Trecho de origem →
────────────────────

No acórdão da 7ª Turma do TST, proferido no processo n. TST-RR-1072-72.2011.5.02.0384, pelo Ministro relator Cláudio Brandão341 fixou-se o entendimento de “que não há necessidade de pronunciamento do plenário, em face do regramento constitucional, cuja principal indagação consiste em saber da possibilidade de percepção cumulativa dos adicionais de periculosidade e insalubri-dade, cujo direito encontra-se previsto, respectivamente, nos arts. 192 e 193, § 1º, da CLT, e também é garantido no art. 7º, XXIII, da Constituição Federal”.

Ressaltamos que este entendimento não é unânime no TST conforme demonstramos no capítulo anterior.

Antes de trazermos a baila o acórdão do TST que reconheceu a cumulatividade dos adicionais de insalubridade e periculosidade, importante destacar que o entendimento da cumulação dos adicionais, originou na sentença de primeiro grau que foi mantida no acórdão do TRT da 2ª Região e recepcionada pelo TST.

────────────────────

Listagem original →
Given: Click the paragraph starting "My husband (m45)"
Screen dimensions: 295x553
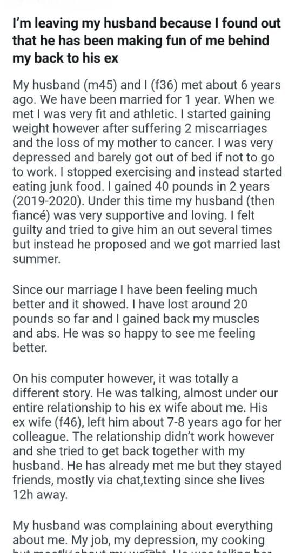Looking at the screenshot, I should (147, 172).
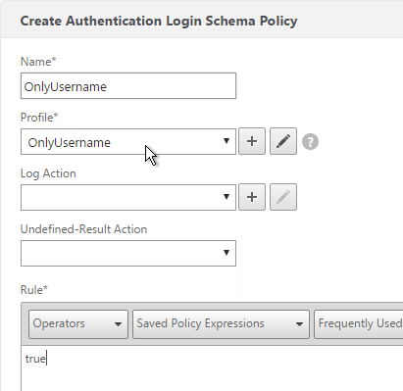Click the Log Action label
The image size is (403, 391).
point(48,173)
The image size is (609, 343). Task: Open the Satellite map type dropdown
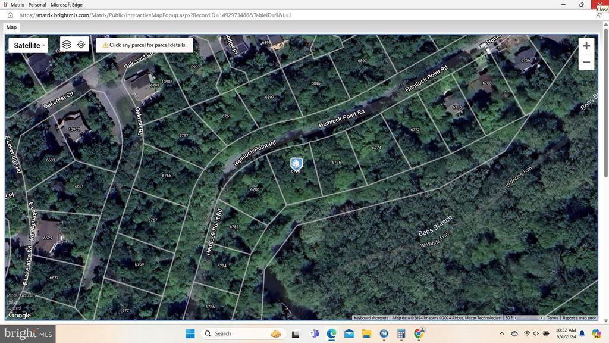pos(29,45)
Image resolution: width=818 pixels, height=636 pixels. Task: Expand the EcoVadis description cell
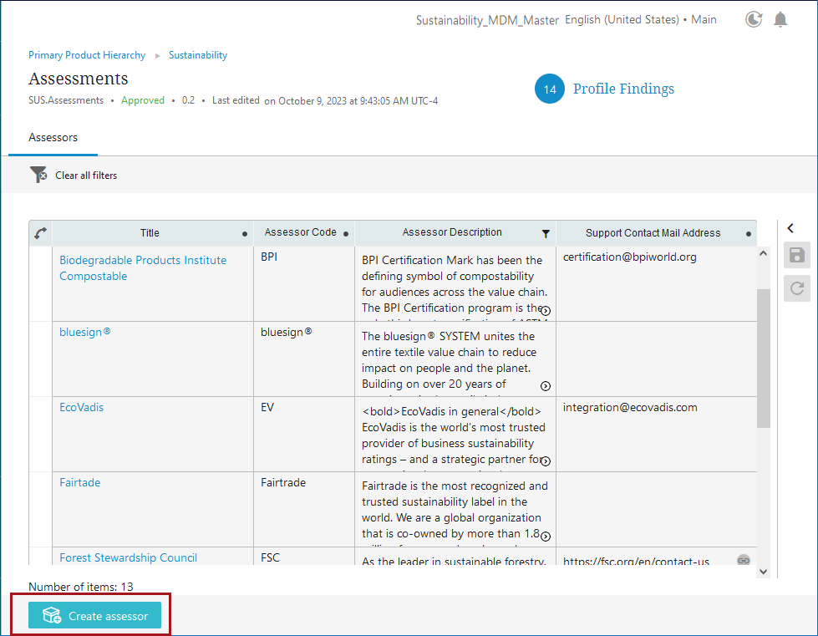(x=546, y=461)
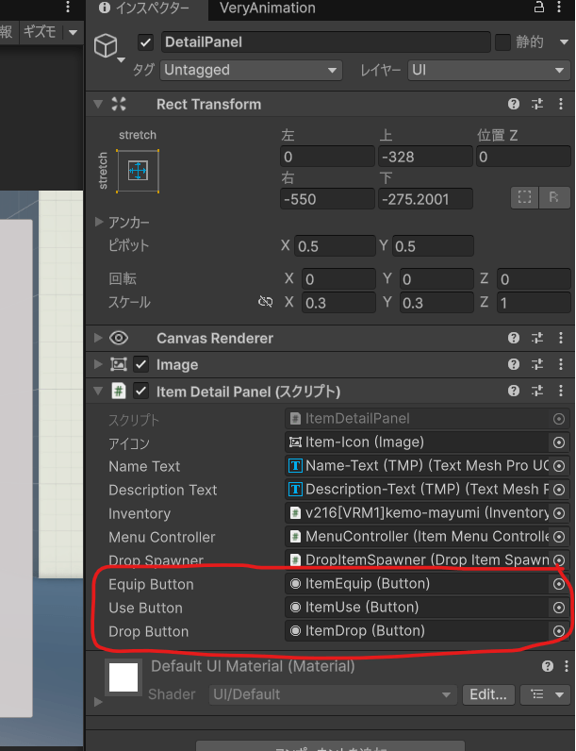Click scale constrain proportions link icon
This screenshot has width=576, height=751.
click(x=265, y=303)
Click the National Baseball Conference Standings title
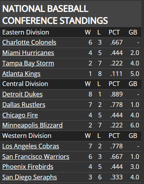 click(55, 14)
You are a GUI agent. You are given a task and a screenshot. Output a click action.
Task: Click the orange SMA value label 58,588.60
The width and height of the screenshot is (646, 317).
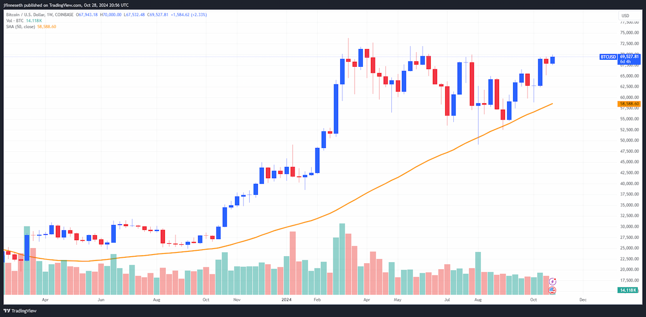click(629, 103)
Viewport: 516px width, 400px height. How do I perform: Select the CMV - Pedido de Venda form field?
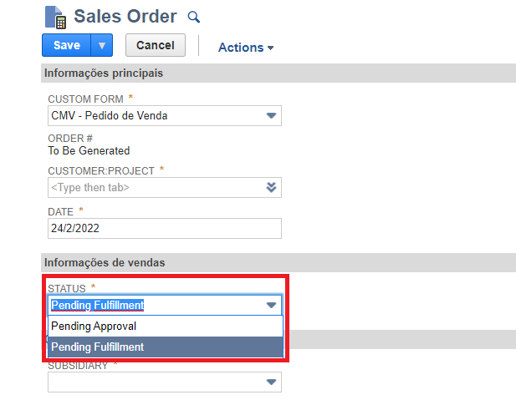point(165,116)
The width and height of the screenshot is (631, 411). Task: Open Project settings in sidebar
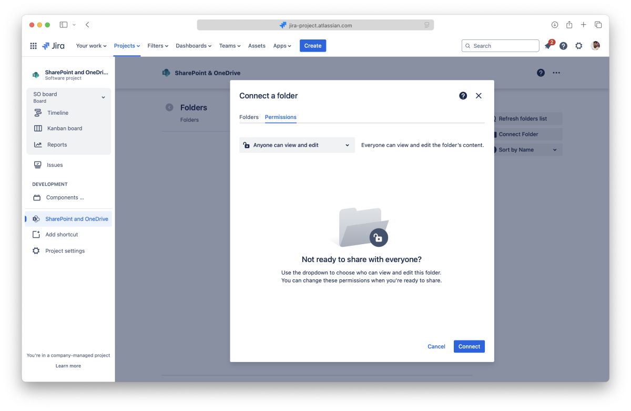pyautogui.click(x=65, y=251)
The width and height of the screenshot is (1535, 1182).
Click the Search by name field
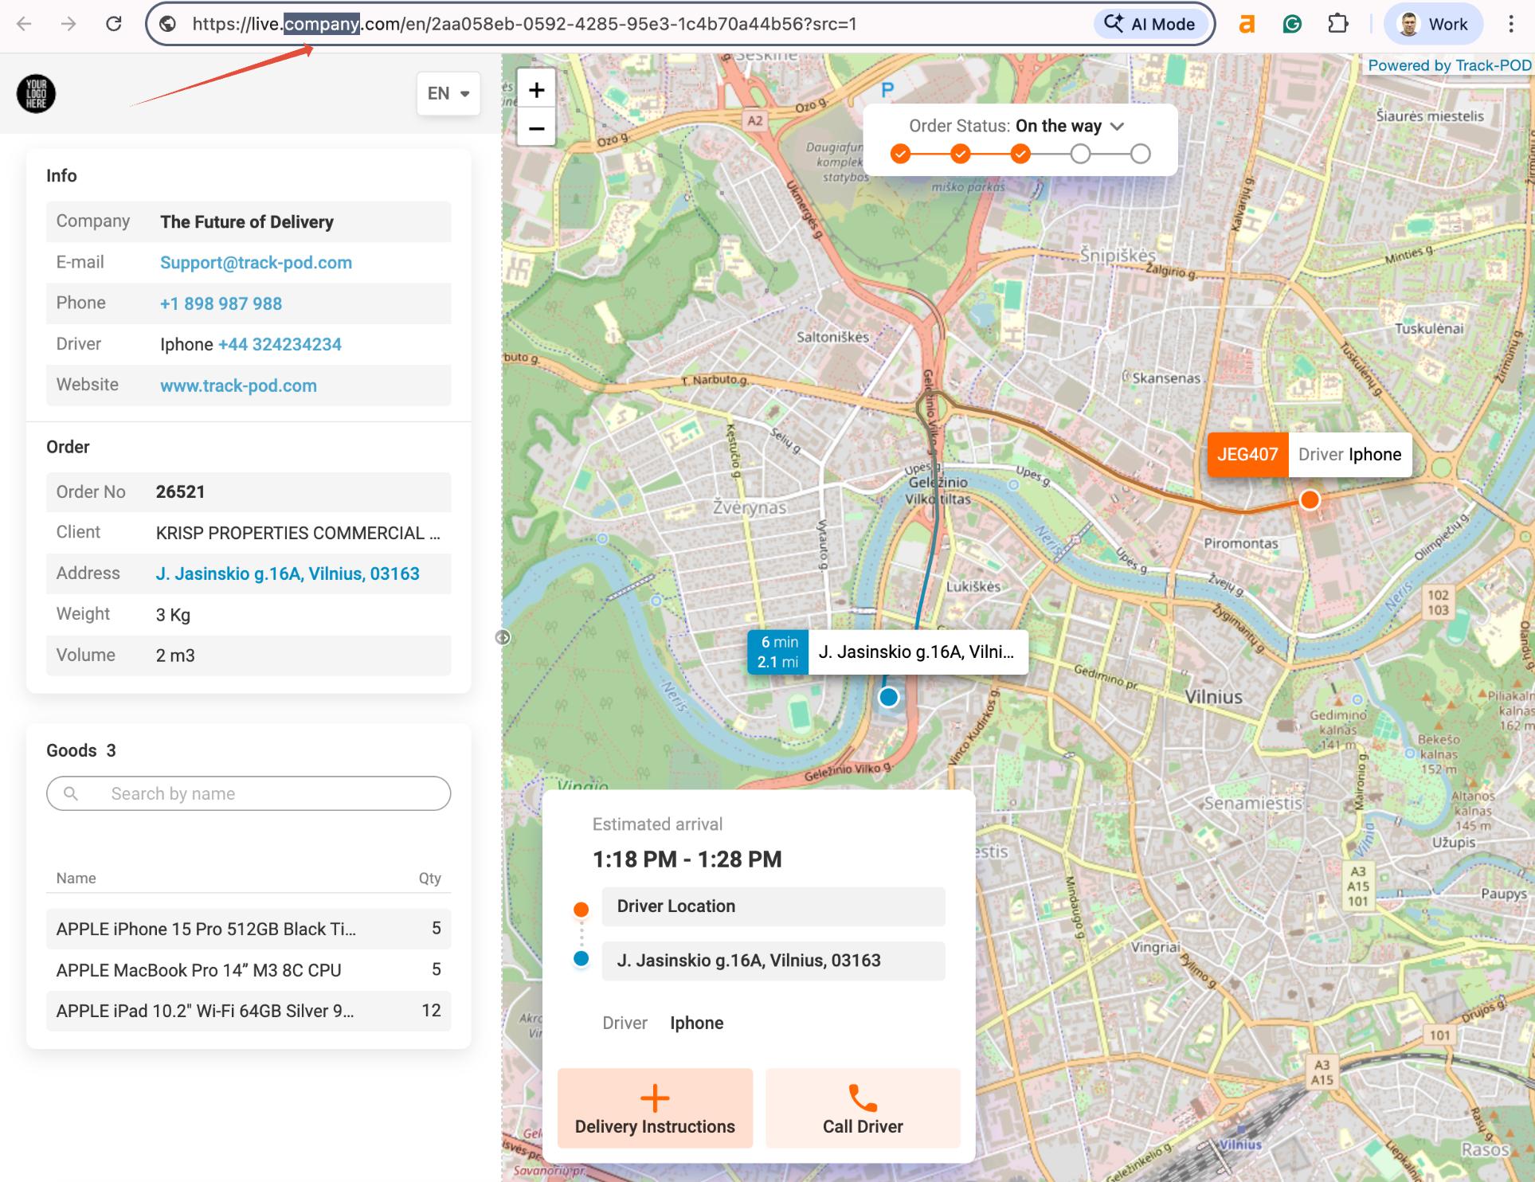point(249,793)
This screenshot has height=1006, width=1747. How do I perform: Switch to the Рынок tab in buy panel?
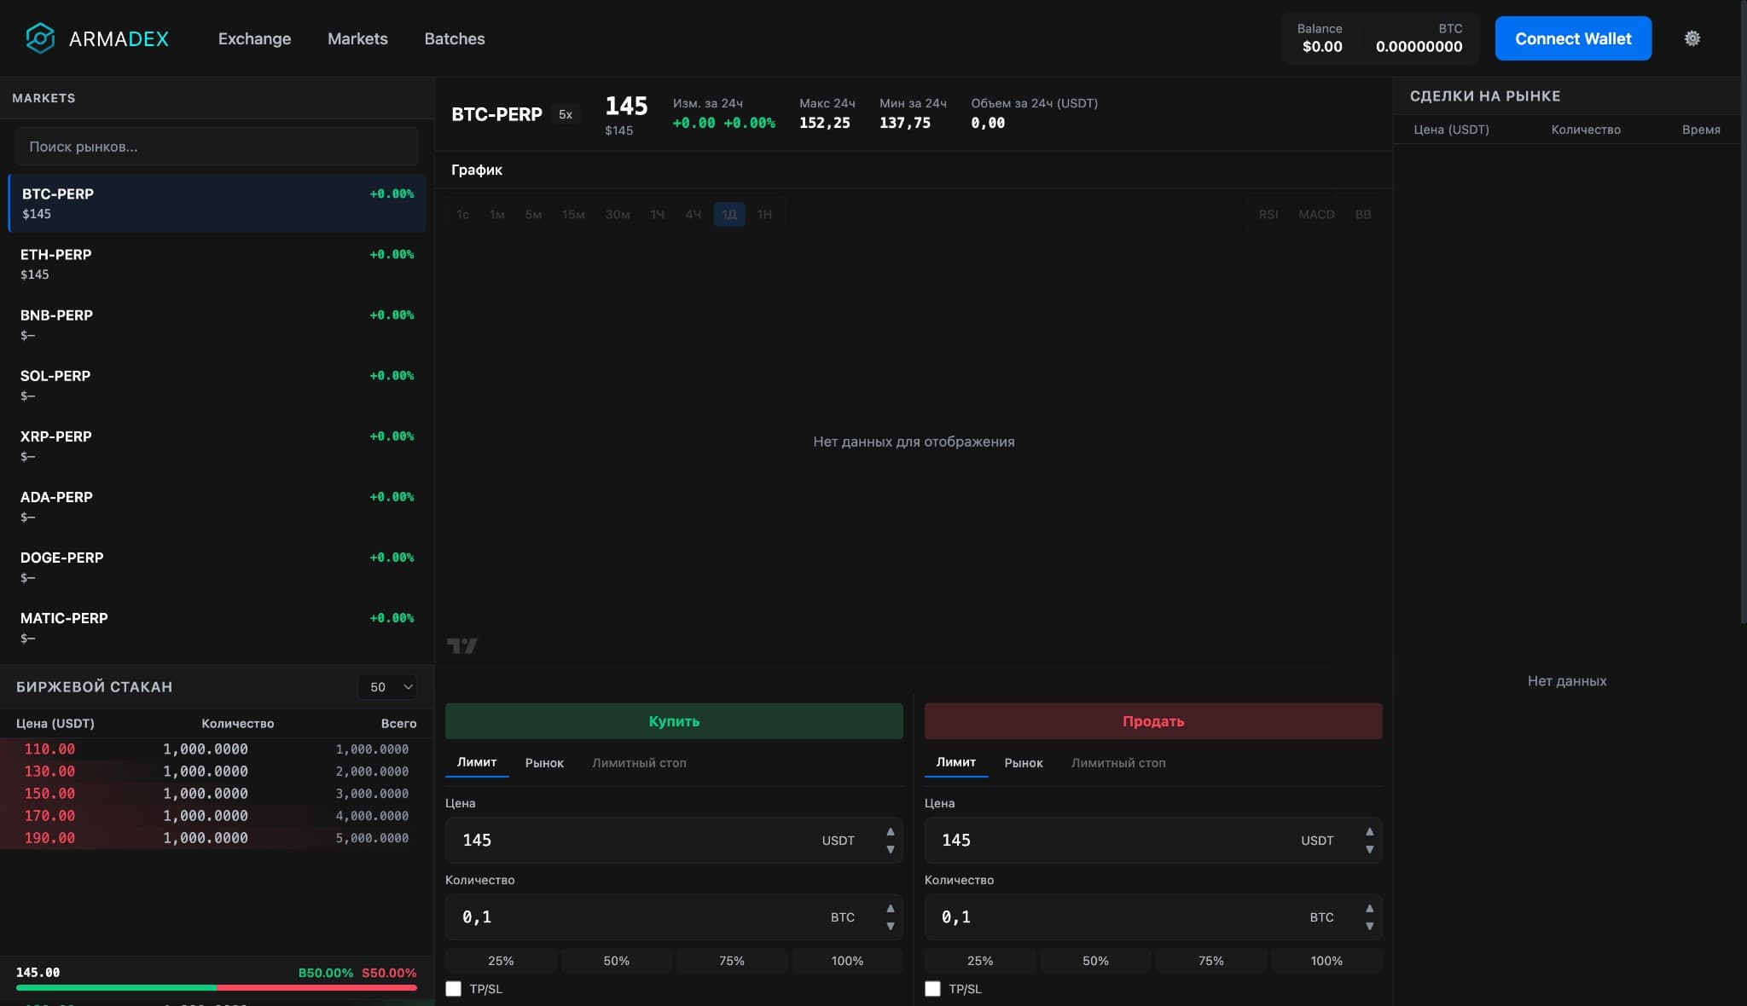[x=543, y=763]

────────────────────

Descrição da tarefa → De acordo com o trecho de origem, quem foi o ministro relator do acórdão proferido no processo n. TST-RR-1072-72.2011.5.02.0384?

Resposta da tarefa → O Ministro Cláudio Brandão.